Only PM should present Poland’s EU stance, says president’s top aide

December 6, 2020

WARSAW (Reuters) – Nobody other than the prime minister should communicate Poland’s position on its European Union budget veto, the president’s chief of staff said in an interview published on Sunday, amid conflicting signals from members of government on the issue.

Poland and Hungary are blocking the EU’s 1.8 trillion euro 2021-2027 budget and recovery fund over a proposal to link funds to respect for the rule of law, a dispute which threatens the stability of Poland’s ruling coalition.

Both countries, as net beneficiaries of EU funds, also risk losing money as a result of the dispute.

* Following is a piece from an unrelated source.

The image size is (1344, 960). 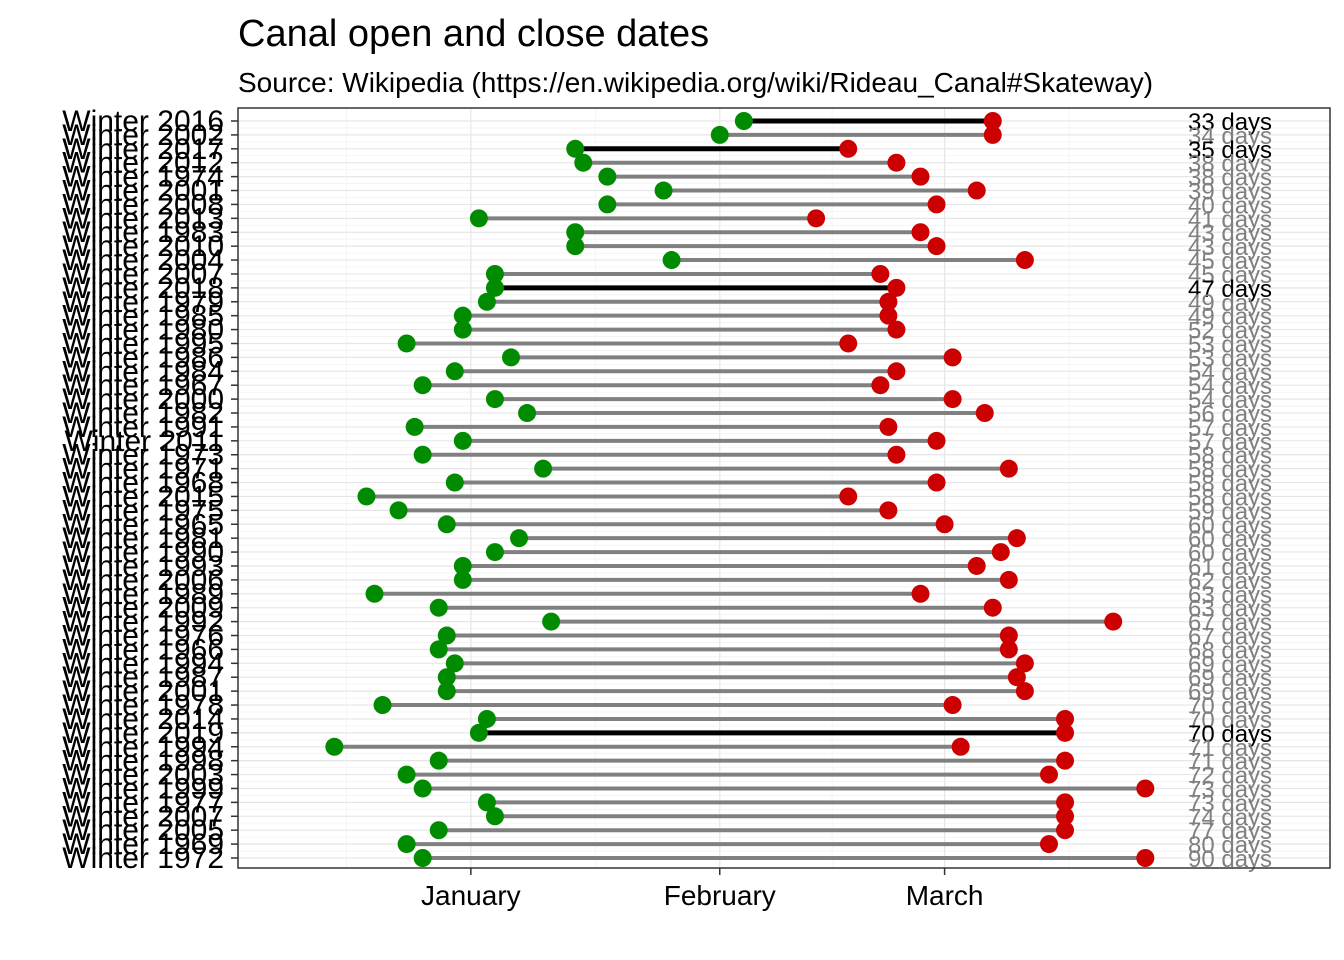 I want to click on days-label: 45 days, so click(x=1230, y=262).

Polish Deputy Prime Minister Jaroslaw Gowin said on Thursday that Poland would be ready to drop its veto if EU leaders endorsed an explanatory declaration on the link between EU funds and the rule of law, but the next day Prime Minister Mateusz Morawiecki said the country’s position had not changed.

“In a situation of tense negotiations like we are in today, announcements on the negotiations must come from a single source. This source is Prime Minister Mateusz Morawiecki,” the president’s chief of staff Krzysztof Szczerski told state-run news agency PAP.

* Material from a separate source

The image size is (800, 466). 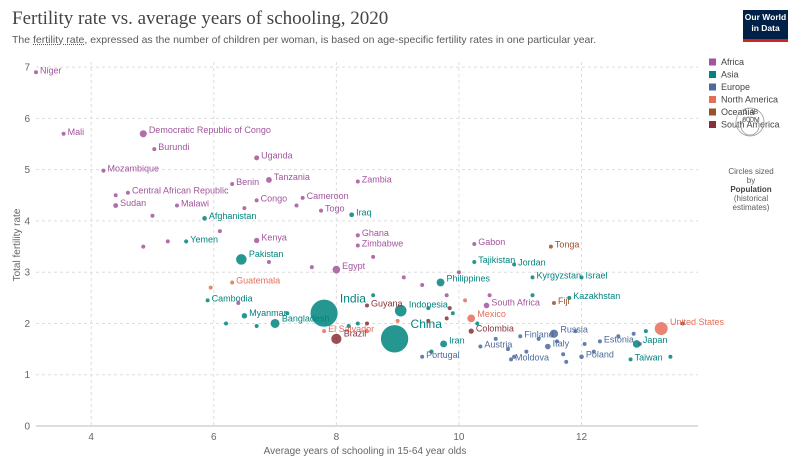 What do you see at coordinates (59, 40) in the screenshot?
I see `fertility-rate-link: fertility rate` at bounding box center [59, 40].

“No other proposal made by anyone else should now have a place.”

The dispute is set to come to a head next week, with the deadline for agreeing on the 2021 budget falling on Monday, and an EU summit taking place three days later.

The possibility of compromise raised by Gowin, leader of Accord, a centrist, junior coalition partner in the ruling United Right coalition was in stark contrast to the uncompromising position set out by the other junior coalition partner, United Right, led by Justice Minister Zbigniew Ziobro.

Ziobro has warned against being a “softie” in negotiations with the EU and has said that anything other than a veto would result in a loss of confidence in Morawiecki, a member of Law and Justice (PiS), the largest member of the ruling coalition.